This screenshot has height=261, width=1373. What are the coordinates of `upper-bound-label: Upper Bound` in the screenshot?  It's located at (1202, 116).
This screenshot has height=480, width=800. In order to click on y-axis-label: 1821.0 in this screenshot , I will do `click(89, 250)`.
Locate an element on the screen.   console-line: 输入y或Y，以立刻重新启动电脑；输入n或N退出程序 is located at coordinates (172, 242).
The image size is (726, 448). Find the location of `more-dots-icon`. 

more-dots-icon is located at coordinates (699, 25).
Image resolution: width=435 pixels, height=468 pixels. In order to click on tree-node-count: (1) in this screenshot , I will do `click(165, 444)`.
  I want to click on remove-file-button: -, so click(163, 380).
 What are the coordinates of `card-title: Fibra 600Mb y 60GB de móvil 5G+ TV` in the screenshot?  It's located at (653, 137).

*Problem*
Copy all of the lines above word for word, keeping every character the same.

*Answer below*
This screenshot has height=261, width=1373. What are the coordinates of `upper-bound-label: Upper Bound` in the screenshot?  It's located at (1202, 116).
This screenshot has height=480, width=800. In order to click on y-axis-label: 1821.0 in this screenshot , I will do `click(89, 250)`.
Locate an element on the screen.   console-line: 输入y或Y，以立刻重新启动电脑；输入n或N退出程序 is located at coordinates (172, 242).
The image size is (726, 448). Find the location of `more-dots-icon`. 

more-dots-icon is located at coordinates (699, 25).
Image resolution: width=435 pixels, height=468 pixels. In order to click on tree-node-count: (1) in this screenshot , I will do `click(165, 444)`.
  I want to click on remove-file-button: -, so click(163, 380).
 What are the coordinates of `card-title: Fibra 600Mb y 60GB de móvil 5G+ TV` in the screenshot?  It's located at (653, 137).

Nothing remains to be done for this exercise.